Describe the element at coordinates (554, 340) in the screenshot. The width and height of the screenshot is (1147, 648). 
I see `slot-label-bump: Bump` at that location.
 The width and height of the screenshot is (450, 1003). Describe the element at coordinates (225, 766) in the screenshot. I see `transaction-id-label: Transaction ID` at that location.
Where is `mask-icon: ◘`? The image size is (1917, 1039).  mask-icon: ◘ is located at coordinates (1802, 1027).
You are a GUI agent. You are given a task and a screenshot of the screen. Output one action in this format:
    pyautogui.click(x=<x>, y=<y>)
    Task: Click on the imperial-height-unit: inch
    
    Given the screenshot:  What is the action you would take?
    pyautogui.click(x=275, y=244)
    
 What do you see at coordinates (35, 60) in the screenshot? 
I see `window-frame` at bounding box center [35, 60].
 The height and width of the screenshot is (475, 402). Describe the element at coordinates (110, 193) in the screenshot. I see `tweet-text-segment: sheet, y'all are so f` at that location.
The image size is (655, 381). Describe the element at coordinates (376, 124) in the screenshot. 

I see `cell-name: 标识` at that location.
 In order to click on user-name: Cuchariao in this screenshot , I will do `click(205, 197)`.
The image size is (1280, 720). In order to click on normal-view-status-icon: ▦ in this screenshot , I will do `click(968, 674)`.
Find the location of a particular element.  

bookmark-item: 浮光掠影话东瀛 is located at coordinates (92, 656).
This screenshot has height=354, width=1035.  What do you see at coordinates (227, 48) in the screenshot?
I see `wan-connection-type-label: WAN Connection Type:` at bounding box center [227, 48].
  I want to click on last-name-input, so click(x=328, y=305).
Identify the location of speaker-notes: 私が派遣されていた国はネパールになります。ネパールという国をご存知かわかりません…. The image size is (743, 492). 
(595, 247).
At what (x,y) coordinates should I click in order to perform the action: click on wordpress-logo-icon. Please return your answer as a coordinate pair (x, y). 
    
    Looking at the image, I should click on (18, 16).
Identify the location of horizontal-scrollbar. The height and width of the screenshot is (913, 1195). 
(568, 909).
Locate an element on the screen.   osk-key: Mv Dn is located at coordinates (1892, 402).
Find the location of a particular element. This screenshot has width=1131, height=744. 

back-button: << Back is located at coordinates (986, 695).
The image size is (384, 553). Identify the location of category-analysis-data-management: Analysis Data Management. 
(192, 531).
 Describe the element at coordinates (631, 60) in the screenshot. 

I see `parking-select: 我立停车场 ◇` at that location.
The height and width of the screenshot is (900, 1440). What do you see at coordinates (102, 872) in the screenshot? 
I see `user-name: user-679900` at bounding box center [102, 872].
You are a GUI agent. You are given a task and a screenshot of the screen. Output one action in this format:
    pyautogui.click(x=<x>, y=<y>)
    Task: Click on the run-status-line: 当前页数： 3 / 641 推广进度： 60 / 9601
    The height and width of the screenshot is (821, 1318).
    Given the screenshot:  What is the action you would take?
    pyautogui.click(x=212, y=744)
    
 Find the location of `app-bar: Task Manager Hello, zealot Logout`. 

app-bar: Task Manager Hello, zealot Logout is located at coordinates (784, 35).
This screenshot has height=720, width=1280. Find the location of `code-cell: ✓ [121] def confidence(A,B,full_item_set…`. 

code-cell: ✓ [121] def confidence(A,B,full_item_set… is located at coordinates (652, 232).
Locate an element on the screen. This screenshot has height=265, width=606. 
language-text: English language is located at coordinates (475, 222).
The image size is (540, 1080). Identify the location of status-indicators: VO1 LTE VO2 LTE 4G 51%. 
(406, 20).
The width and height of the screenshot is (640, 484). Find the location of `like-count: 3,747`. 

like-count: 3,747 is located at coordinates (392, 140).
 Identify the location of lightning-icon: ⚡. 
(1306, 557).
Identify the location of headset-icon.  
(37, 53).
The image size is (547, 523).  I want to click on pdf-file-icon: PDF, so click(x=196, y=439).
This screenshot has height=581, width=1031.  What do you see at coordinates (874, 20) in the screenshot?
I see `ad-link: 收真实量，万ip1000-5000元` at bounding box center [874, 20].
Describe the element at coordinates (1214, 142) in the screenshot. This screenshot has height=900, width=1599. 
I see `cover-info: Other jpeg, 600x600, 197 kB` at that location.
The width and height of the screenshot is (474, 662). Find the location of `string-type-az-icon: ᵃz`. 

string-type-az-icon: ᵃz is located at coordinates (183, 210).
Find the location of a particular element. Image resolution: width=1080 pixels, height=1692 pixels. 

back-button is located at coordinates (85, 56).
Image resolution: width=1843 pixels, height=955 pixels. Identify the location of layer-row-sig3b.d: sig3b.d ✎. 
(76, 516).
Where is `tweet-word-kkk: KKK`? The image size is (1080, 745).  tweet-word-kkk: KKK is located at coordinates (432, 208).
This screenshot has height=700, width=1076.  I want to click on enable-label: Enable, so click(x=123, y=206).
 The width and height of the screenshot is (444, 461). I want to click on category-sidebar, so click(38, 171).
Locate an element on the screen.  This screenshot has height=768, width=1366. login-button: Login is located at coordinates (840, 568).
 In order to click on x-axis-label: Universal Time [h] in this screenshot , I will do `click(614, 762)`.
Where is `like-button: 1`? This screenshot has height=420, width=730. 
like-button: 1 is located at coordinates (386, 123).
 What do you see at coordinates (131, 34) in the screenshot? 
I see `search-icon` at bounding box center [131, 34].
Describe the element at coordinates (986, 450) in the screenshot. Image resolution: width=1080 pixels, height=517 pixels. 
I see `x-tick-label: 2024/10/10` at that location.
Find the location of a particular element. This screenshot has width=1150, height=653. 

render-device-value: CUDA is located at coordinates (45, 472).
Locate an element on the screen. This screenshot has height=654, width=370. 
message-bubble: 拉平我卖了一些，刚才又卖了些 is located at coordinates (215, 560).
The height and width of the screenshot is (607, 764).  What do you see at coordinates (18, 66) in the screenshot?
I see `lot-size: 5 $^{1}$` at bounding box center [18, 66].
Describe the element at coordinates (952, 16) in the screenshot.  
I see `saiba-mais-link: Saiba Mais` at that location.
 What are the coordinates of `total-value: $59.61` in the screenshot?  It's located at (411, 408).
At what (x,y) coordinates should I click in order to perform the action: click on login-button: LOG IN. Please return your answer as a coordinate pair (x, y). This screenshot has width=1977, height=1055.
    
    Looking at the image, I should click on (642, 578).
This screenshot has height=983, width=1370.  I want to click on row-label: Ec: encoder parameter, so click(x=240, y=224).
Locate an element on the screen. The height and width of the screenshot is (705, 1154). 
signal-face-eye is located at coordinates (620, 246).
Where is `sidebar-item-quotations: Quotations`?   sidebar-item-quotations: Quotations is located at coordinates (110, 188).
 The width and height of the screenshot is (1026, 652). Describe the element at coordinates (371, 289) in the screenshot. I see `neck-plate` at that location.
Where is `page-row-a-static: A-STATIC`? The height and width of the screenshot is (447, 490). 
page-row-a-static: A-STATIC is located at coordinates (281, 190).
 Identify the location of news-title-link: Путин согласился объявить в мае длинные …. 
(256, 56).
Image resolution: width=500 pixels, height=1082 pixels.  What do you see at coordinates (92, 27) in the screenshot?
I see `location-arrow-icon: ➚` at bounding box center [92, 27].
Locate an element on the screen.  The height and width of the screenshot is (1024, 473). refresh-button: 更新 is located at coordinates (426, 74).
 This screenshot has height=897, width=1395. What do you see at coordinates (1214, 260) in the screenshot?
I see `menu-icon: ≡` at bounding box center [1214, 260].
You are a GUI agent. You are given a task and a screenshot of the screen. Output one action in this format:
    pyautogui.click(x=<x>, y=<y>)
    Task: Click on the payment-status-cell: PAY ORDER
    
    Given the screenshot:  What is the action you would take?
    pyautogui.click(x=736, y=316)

-- -- --

### JOB
Reproduce the lines above verbatim, from the one containing "has height=265, width=606." through the one containing "string-type-az-icon: ᵃz is", including both of those lines.

### REPLY TO THE TASK
Locate an element on the screen. This screenshot has height=265, width=606. 
language-text: English language is located at coordinates (475, 222).
The image size is (540, 1080). Identify the location of status-indicators: VO1 LTE VO2 LTE 4G 51%. 
(406, 20).
The width and height of the screenshot is (640, 484). Find the location of `like-count: 3,747`. 

like-count: 3,747 is located at coordinates (392, 140).
 Identify the location of lightning-icon: ⚡. 
(1306, 557).
Identify the location of headset-icon.  
(37, 53).
The image size is (547, 523).  I want to click on pdf-file-icon: PDF, so click(x=196, y=439).
This screenshot has height=581, width=1031.  What do you see at coordinates (874, 20) in the screenshot?
I see `ad-link: 收真实量，万ip1000-5000元` at bounding box center [874, 20].
Describe the element at coordinates (1214, 142) in the screenshot. This screenshot has height=900, width=1599. 
I see `cover-info: Other jpeg, 600x600, 197 kB` at that location.
The width and height of the screenshot is (474, 662). Find the location of `string-type-az-icon: ᵃz`. 

string-type-az-icon: ᵃz is located at coordinates (183, 210).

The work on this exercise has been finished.